Technical architecture of SMPTE ST 2094-50

Mobile displays vary drastically in their luminance headroom, the amount of brightness available above the display's reference white point. When a display's hardware limitations don't align with an HDR video's mastering requirements, highlights clip or look dull. A screen's actual headroom and reference white point change dynamically as ambient light sensors adjust the panel to the surrounding environment.

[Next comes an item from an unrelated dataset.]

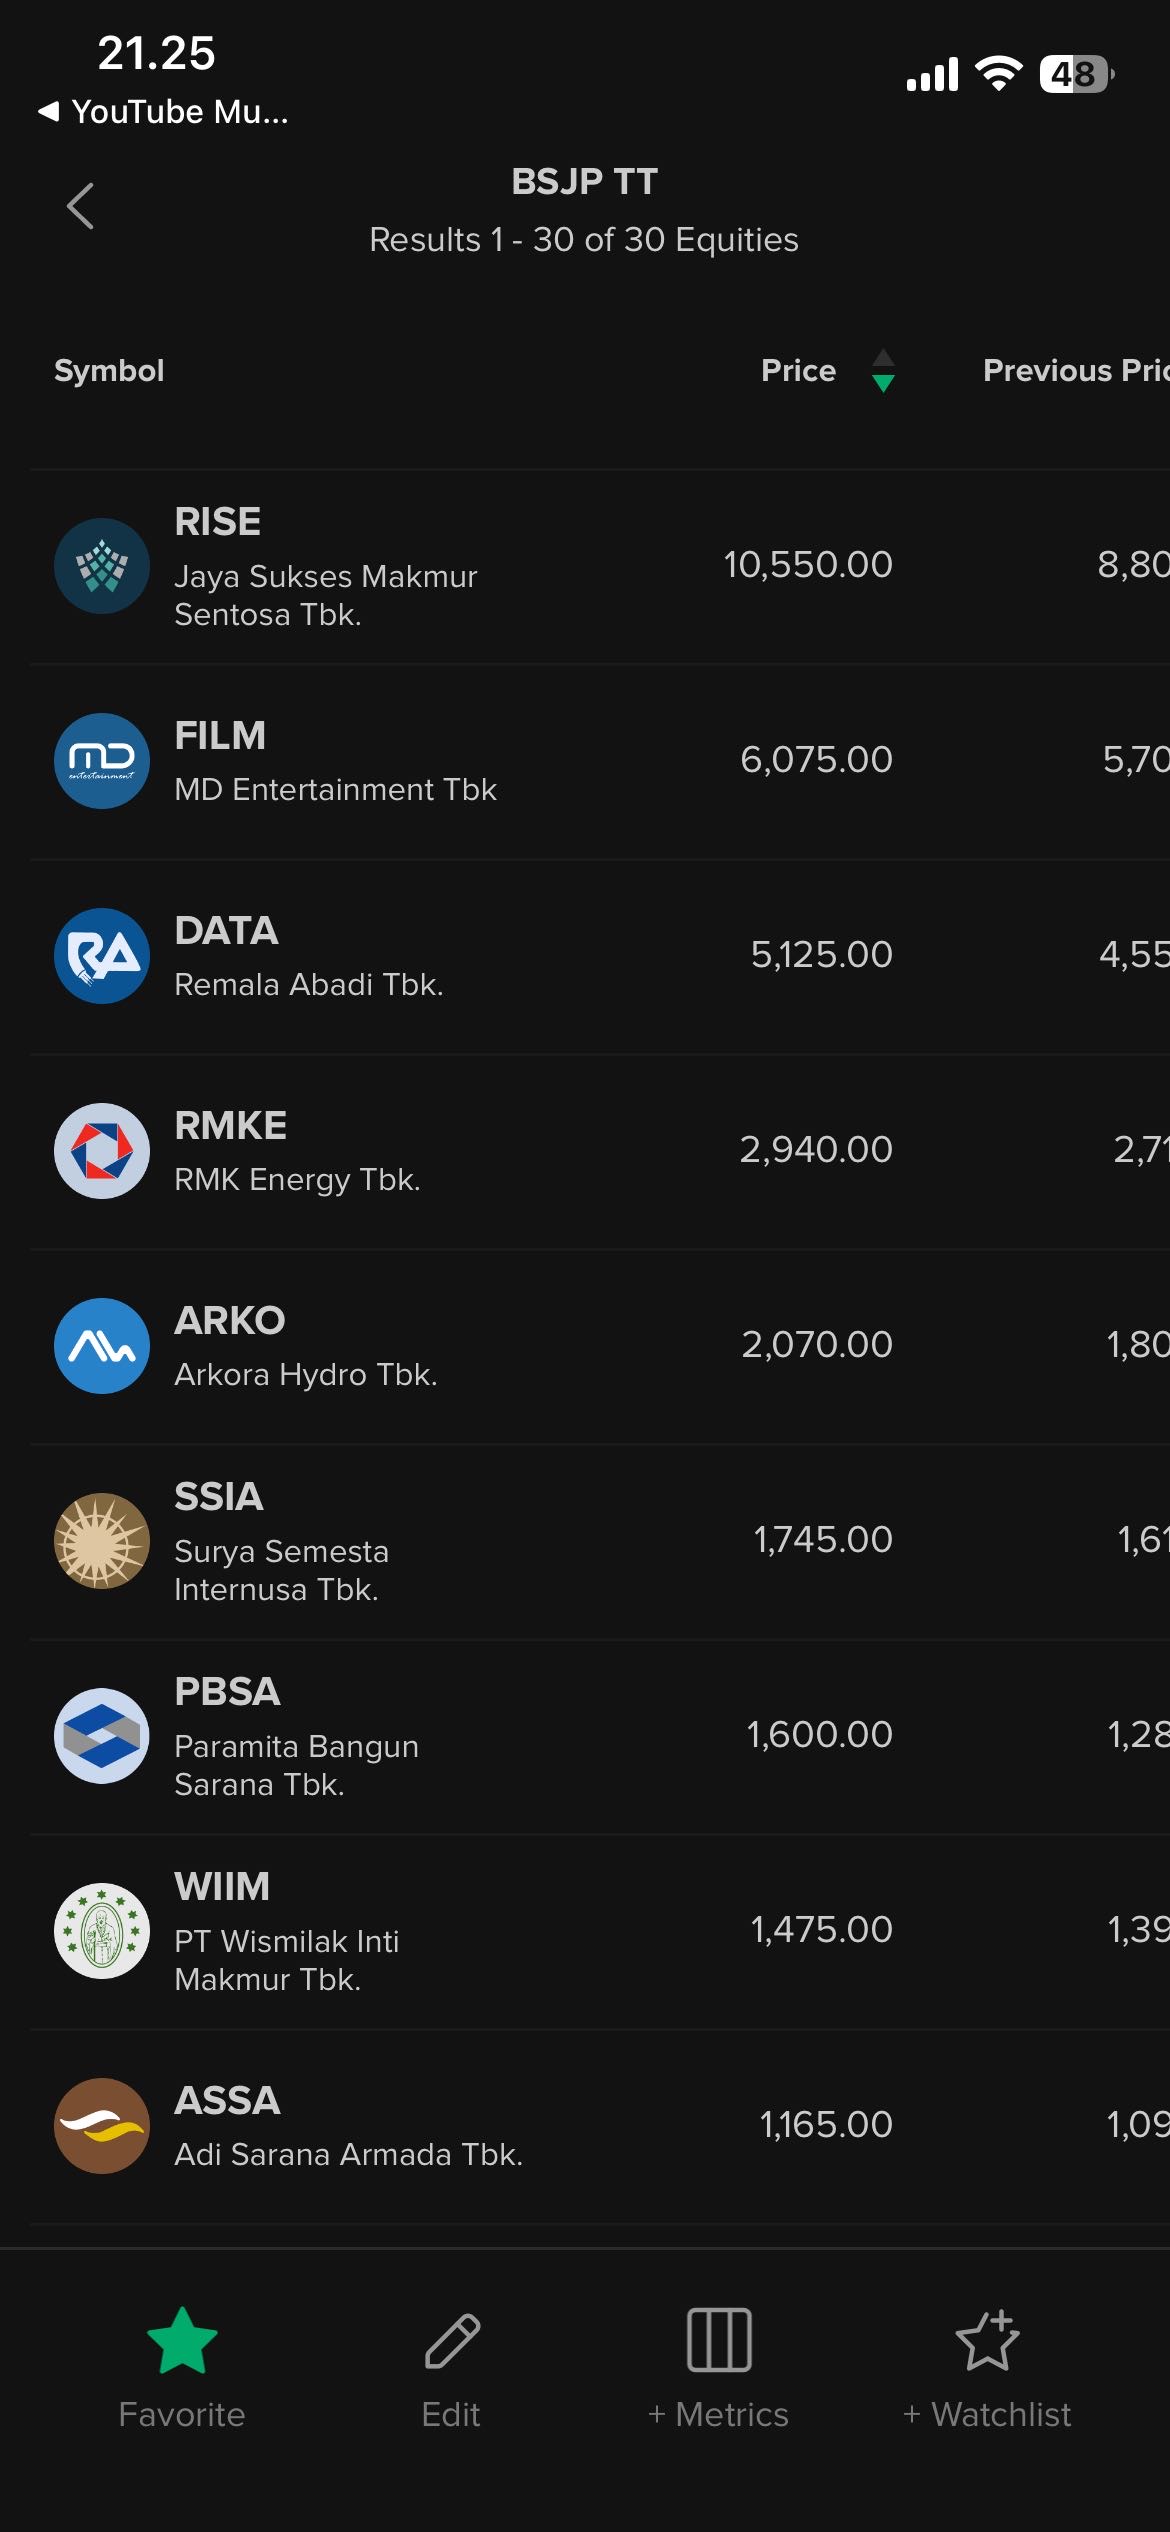The image size is (1170, 2532).
Task: Tap the RISE company logo
Action: pyautogui.click(x=102, y=566)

SMPTE ST 2094-50 solves this by introducing dual-layered metadata that ensures visual consistency through two primary pillars:

The reference white anchor

This establishes a strict baseline that maps the peak brightness of SDR elements directly to the display's reference white point. Any luminance value exceeding this anchor is reserved strictly for HDR highlights. This predictable anchoring mechanism ensures that when SDR and HDR layers are composited together on screen, they maintain their intended visual relationship without washing each other out.

Headroom-adaptive gain curves (AGTM)

Instead of forcing a static tone-mapping curve, creators embed parametric metadata that instructs the display pipeline exactly how to scale when limited headroom is available. The standard gives creators the granular flexibility to choose whether a targeted panel should soft-clip highlights, hard-clip them, or compress midtones and shadows to actively preserve the finest details in bright regions.

Platform support

Platform-level support for Eclipsa video playback and capture is introduced in Android 17 (API Level 37).

Implement playback

For standard app development, Media3 ExoPlayer provides out-of-the-box support for Eclipsa video. When parsing files embedded with SMPTE 2094-50 metadata, ExoPlayer extracts and applies the metadata seamlessly, requiring no custom player configurations.

We recommend offloading playback pipelines to Jetpack Media3. ExoPlayer natively handles low-level container extraction, which completely bypasses known platform-level decoding artifacts present on legacy rendering layers in Android 16 (API level 36) and lower.

Implement video capture

To record Eclipsa video from a device, your camera pipeline must be configured to generate AGTM metadata by assigning a compatible dynamic range profile.

After device support is validated using CameraCharacteristics, route the stream to your encoder surface using the DynamicRangeProfiles.HLG10_SMPTE_2094_50 profile. For instructions on how to query and configure dynamic range profiles in camera sessions, see HDR video capture.

No explicit codec configuration is required for AGTM metadata. The Android media framework automatically attaches and passes the metadata down if it exists in the active dynamic profile.

Compatibility and performance considerations

To monitor performance, retrieve the active Display object and check for LutProperties on its overlayProperties to identify the availability of hardware-accelerated paths.

For devices that don't have hardware-acceleration capabilities, support for opting out of Eclipsa video rendering in Exoplayer is in development.